Cuando yo era pequeño me gustaba ayudar a mi padre con sus obras de arte porque me sentía parte de la obra. Entonces empecé a comprender lo que es el arte; no son solo los cuadros que estamos acostumbrados a ver en los museos o en nuestras propias casas, sino también hacer de la nada el todo, es decir, hacer con plásticos, cartones, alambres y todo tipo de cosas que la gente no quiere, una obra, capaz de transmitir sensaciones y emociones que nunca creía que me podía transmitir estos materiales por separado.

            Una de las primeras obras de arte de mi padre en las que yo participé fue en la videoinstalación “Líneas y puntos” en el año 2000, donde recogía unas puntas que mi madre había tirado previamente una a una, mientras mi padre me grababa en vídeo y me hacía fotos. Al principio no entendía por qué recogía las puntas que mi madre había tirado, hasta que mi padre me lo explicó, haciéndome ver que las obras no son cosas estáticas, sino que la obra puede tener un significado diferente dependiendo de la persona que lo vea, sus experiencias, su estado de ánimo…

            Arquillos, Castellar, Chiclana de segura, Montizón, Navas de san Juan, Santisteban del Puerto, Sorihuela del Guadalimar, Vilches. Todos estos pueblos pertenecientes a la comarca del Condado de Jaén, fue donde se realizó el proyecto denominado “Soplo de viento” en el que el artista Ramón Garrido Martínez expuso sus obras en el año 2006, aproximado su creación artística a toda la población y trabajando con los alumnos  en los centros docentes. Yo participé con estos centros.
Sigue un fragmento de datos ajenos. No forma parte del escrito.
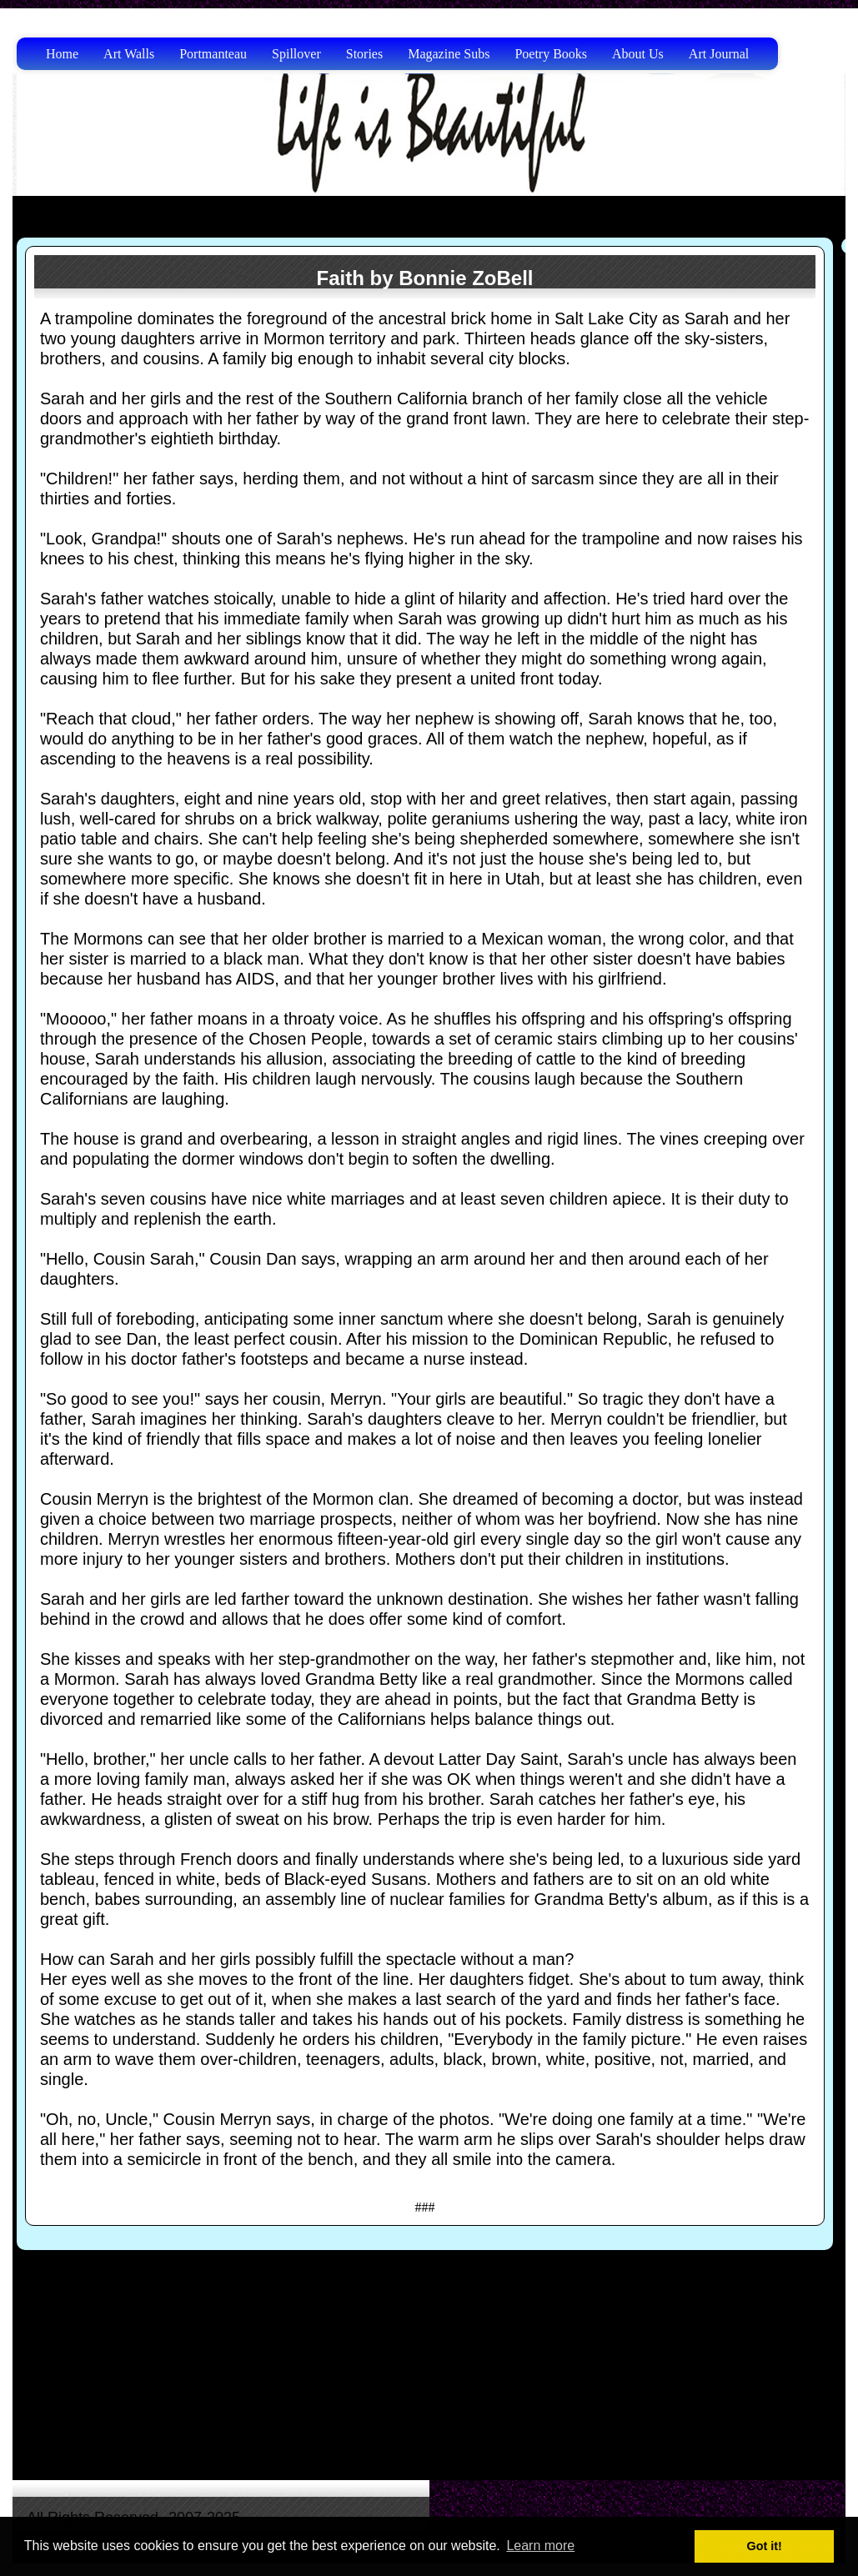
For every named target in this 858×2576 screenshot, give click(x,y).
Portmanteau (213, 54)
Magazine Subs (448, 54)
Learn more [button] (540, 2545)
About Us (638, 54)
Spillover (296, 54)
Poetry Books (550, 54)
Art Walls (128, 54)
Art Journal (719, 54)
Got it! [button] (764, 2546)
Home (62, 54)
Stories (364, 54)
Se les entregaban a los alumnos globos, cintas de colores y todo tipo de materiales para que ellos mismos pudieran expresar sus sentimientos de forma libre, haciendo cada cual “su propia obra de arte”.

            Me acuerdo de la exposición “Colores y palabras”, en 2009. Las obras de mi padre eran bastante diferentes a las otras exposiciones, ya que antes trabajaba con cintas, alambres, etc. y en esta última trataba más con los colores; en los cuadros, sillas y taburetes utilizados había objetos pegados, como velas, postales, juguetes, peinetas, etiquetas, estampitas, círculos y cajitas de colores,……….. Yo le ayudaba a rellenar los círculos de cartón con pegatinas de puntitos de diferentes tamaños y colores, y a pegar las velas y estampitas en los cuadros.
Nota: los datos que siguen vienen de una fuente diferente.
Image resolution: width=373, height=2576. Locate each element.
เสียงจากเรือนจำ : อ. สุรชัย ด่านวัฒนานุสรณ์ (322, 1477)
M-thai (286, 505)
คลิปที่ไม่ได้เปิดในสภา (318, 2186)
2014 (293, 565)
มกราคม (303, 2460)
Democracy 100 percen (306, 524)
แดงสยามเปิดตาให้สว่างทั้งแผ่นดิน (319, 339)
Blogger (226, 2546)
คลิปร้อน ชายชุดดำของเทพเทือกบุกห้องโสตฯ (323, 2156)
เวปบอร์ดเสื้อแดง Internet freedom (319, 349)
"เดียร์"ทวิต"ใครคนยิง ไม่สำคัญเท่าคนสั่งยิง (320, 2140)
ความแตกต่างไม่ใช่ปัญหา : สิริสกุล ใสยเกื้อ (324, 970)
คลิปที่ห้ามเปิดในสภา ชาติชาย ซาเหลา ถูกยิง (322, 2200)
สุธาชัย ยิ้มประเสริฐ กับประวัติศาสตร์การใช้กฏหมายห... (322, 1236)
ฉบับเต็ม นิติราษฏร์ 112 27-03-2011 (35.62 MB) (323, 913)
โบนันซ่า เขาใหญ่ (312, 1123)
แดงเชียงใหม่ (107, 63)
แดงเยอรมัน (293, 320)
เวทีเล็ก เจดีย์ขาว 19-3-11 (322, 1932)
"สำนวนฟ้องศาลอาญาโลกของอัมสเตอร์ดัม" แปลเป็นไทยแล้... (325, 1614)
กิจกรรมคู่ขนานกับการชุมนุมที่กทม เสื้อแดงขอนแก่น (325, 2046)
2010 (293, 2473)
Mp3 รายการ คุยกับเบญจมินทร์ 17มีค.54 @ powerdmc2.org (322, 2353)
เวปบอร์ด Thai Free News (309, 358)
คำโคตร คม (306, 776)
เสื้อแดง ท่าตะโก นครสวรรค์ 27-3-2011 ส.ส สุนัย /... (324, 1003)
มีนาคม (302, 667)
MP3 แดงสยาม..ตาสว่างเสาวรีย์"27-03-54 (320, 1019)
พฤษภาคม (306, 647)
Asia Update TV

            En conclusión, cada persona puede crear las obras de arte como quiera, es decir, de forma libre, y también cada persona las puede interpretar de una forma distinta, aunque el autor de la obra no le diera el mismo significado, porque las obras de arte no tienen un patrón específico que seguir, cada uno las hace de una forma distinta y no hay dos iguales.

            Gracias papá por hacerme descubrir que el arte es algo que nos rodea y que disfrutarlo está a mi alcance.